_EXERCISE BRIEF_: Write out exactly the lines running from the line that includes "The height and width of the screenshot is (879, 1920)." to the end of the data, both ends included, and nothing besides.

EXERCISE MATERIALS section start

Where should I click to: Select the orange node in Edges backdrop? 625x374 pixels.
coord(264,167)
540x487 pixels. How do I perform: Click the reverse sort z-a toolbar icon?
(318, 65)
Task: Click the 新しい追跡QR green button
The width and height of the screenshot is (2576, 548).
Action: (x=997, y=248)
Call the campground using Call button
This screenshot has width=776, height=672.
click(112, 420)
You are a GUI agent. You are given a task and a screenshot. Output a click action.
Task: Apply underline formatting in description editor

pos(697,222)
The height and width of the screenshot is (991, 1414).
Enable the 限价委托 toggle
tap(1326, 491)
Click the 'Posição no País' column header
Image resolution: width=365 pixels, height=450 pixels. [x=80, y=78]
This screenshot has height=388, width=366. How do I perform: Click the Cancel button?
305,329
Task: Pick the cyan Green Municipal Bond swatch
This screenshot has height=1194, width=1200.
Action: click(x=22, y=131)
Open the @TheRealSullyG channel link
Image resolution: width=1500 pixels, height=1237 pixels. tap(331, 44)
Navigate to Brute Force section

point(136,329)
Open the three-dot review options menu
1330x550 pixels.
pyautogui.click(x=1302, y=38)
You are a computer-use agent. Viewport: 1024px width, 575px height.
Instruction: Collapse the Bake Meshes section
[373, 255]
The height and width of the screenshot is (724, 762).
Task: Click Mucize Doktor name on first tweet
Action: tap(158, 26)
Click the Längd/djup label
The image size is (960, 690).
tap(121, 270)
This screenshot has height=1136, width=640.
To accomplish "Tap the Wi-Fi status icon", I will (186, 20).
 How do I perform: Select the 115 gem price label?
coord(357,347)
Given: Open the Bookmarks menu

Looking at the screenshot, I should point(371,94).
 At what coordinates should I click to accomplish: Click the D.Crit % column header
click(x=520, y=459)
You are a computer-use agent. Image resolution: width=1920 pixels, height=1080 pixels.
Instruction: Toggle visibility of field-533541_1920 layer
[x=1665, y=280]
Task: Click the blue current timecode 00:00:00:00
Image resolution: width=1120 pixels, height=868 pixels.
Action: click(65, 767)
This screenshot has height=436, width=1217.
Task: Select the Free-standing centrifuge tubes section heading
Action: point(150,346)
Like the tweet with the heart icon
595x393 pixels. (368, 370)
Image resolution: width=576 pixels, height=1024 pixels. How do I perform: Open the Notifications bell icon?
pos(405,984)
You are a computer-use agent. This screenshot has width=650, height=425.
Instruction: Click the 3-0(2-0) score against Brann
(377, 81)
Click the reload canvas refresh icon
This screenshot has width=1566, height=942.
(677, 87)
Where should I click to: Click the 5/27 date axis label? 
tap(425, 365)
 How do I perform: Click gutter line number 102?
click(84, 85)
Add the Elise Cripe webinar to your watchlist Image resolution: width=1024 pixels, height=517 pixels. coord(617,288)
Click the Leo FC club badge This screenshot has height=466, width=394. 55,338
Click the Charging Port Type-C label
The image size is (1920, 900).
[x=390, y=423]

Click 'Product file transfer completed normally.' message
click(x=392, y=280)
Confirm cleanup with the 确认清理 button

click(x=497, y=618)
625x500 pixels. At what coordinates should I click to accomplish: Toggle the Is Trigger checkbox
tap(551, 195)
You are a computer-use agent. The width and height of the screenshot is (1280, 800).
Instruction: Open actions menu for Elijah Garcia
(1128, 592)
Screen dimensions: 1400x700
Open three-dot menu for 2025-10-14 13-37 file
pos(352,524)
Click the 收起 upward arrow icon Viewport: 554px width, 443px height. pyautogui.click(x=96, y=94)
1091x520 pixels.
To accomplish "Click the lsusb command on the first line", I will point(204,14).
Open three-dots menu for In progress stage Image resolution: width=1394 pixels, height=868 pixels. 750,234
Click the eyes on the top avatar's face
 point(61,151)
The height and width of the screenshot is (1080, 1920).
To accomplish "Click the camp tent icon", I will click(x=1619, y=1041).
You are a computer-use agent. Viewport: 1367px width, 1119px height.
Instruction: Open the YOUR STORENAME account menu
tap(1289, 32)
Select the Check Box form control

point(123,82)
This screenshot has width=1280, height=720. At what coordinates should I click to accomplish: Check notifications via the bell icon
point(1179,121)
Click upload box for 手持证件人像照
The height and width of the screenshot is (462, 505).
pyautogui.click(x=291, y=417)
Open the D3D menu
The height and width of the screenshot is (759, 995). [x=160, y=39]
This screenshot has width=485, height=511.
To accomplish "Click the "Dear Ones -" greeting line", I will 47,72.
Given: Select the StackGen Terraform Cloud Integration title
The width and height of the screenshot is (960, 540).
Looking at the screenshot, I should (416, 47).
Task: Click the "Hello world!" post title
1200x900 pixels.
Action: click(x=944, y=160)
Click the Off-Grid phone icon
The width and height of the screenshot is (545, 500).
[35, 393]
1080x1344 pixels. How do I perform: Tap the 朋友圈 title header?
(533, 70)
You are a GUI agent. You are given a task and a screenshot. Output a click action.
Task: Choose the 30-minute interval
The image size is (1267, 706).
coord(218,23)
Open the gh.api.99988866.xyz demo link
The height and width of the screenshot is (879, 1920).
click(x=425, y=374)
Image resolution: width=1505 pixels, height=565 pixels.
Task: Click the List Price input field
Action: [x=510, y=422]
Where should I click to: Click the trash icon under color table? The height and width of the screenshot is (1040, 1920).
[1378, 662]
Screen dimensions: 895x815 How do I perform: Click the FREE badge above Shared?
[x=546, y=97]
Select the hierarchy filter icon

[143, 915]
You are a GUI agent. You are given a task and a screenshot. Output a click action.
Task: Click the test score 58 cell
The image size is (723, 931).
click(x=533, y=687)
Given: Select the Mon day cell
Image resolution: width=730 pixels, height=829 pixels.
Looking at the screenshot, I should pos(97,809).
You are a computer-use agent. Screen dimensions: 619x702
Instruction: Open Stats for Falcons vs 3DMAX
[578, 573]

EXERCISE MATERIALS section end

_YOUR RESPONSE_:
The height and width of the screenshot is (879, 1920).
click(x=425, y=374)
Image resolution: width=1505 pixels, height=565 pixels.
Task: Click the List Price input field
Action: [x=510, y=422]
Where should I click to: Click the trash icon under color table? The height and width of the screenshot is (1040, 1920).
[1378, 662]
Screen dimensions: 895x815 How do I perform: Click the FREE badge above Shared?
[x=546, y=97]
Select the hierarchy filter icon

[143, 915]
You are a GUI agent. You are given a task and a screenshot. Output a click action.
Task: Click the test score 58 cell
The image size is (723, 931).
click(x=533, y=687)
Given: Select the Mon day cell
Image resolution: width=730 pixels, height=829 pixels.
Looking at the screenshot, I should pos(97,809).
You are a computer-use agent. Screen dimensions: 619x702
Instruction: Open Stats for Falcons vs 3DMAX
[578, 573]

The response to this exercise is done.